- GIVEN INSTRUCTION:
Format the lines of the listing below as a numbered list, from the line with "毛利率 value 25.62" up to and including the line with "Action: point(638,497)". Leave out any blank lines.
--- start SUPPLIED DATA ---
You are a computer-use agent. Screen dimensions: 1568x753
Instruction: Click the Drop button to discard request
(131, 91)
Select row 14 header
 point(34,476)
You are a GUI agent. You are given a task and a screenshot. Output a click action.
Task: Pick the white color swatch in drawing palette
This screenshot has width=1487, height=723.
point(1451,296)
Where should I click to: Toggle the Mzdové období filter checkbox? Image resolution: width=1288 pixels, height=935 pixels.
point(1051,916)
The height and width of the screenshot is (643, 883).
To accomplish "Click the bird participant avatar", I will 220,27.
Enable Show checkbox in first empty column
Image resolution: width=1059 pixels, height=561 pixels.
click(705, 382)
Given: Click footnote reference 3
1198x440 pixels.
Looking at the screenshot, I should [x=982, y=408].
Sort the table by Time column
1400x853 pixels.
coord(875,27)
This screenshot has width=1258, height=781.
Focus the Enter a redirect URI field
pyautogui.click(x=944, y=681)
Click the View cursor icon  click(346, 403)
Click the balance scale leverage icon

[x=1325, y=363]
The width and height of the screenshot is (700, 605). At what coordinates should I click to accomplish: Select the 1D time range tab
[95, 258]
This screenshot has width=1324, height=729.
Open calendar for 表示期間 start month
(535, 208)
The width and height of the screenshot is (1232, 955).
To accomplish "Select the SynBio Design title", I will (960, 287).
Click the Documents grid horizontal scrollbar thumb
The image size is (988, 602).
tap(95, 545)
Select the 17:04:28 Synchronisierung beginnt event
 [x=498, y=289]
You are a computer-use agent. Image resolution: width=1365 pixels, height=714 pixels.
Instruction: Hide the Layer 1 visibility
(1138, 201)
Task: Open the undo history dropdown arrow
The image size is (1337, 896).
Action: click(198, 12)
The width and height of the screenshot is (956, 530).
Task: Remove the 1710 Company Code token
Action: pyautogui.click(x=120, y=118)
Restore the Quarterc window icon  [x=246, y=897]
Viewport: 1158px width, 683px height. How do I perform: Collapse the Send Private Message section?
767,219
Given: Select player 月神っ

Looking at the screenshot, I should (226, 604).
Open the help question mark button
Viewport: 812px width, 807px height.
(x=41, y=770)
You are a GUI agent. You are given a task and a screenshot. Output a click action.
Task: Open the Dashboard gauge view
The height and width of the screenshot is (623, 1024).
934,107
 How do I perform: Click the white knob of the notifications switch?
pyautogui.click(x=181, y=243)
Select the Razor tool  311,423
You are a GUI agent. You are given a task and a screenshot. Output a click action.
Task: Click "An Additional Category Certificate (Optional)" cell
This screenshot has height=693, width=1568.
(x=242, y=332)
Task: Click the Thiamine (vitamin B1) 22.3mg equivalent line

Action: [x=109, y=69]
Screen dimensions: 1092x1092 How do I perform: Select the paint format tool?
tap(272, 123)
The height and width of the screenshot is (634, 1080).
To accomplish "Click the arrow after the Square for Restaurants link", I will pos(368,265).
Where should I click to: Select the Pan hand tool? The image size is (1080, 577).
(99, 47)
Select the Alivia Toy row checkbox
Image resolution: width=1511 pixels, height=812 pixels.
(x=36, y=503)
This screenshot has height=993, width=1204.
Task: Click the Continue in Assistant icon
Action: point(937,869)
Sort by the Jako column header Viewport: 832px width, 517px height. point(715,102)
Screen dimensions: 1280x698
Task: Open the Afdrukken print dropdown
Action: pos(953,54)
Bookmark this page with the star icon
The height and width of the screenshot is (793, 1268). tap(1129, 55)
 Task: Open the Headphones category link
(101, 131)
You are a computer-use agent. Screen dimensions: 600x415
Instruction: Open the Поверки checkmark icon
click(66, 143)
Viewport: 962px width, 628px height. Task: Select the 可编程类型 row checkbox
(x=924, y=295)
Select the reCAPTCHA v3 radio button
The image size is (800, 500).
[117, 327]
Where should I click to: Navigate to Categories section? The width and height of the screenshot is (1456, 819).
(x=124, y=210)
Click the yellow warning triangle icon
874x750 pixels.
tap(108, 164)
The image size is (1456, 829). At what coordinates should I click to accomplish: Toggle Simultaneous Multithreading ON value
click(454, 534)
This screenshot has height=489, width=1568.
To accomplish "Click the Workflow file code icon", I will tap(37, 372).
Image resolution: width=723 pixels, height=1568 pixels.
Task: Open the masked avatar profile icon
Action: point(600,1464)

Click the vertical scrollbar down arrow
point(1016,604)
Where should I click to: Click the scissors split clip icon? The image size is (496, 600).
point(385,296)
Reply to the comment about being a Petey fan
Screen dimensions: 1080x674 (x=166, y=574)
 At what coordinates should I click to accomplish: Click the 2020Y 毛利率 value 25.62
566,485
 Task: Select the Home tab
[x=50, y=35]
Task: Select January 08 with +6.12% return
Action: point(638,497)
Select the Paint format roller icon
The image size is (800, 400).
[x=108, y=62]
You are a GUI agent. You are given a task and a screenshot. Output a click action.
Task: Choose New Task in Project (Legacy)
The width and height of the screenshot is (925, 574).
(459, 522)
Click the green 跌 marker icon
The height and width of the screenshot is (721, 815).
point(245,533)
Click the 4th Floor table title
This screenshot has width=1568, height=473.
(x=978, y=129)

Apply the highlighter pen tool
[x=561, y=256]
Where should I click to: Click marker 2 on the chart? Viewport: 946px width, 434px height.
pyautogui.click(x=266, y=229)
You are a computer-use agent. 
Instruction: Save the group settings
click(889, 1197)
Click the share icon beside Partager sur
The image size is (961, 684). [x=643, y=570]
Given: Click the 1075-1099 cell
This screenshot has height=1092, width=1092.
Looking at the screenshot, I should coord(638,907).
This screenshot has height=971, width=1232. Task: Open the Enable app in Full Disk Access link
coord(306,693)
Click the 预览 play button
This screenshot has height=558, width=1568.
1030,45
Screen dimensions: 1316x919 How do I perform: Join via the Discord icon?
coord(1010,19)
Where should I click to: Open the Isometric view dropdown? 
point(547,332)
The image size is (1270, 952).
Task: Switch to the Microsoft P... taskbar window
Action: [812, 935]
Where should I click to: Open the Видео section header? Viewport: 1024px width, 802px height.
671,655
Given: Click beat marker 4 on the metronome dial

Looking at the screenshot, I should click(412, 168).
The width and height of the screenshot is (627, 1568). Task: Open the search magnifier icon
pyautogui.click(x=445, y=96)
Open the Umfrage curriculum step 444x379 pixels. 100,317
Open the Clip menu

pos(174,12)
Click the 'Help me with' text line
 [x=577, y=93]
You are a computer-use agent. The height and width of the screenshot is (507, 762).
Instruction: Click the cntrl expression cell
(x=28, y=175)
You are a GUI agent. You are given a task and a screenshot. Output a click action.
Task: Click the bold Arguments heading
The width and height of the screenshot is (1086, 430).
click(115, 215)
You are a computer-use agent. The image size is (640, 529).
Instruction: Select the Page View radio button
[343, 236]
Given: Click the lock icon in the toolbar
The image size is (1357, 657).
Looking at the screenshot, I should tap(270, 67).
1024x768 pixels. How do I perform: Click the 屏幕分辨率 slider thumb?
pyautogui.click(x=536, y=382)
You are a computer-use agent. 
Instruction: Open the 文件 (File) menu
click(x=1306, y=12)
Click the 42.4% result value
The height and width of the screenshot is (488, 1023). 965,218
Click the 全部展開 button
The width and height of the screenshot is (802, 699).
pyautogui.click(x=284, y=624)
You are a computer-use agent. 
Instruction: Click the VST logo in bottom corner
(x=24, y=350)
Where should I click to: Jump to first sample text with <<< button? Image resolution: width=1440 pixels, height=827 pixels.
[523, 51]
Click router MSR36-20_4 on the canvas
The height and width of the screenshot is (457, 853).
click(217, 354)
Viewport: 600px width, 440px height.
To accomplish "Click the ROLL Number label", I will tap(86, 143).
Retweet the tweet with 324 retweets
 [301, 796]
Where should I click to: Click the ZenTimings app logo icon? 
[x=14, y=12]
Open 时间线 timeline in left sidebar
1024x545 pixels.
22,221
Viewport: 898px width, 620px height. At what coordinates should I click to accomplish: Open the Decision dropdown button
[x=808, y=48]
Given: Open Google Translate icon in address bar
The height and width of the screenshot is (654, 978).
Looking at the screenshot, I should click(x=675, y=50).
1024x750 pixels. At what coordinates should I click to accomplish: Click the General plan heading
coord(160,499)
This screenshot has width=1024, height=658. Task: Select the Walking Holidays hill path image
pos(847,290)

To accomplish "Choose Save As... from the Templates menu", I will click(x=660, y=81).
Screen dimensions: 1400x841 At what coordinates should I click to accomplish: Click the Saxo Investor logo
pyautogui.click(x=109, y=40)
--- end SUPPLIED DATA ---
- WRITTEN REPLY:
1.  At what coordinates should I click to accomplish: Click the 2020Y 毛利率 value 25.62
2. 566,485
3.  Task: Select the Home tab
4. [x=50, y=35]
5. Task: Select January 08 with +6.12% return
6. Action: point(638,497)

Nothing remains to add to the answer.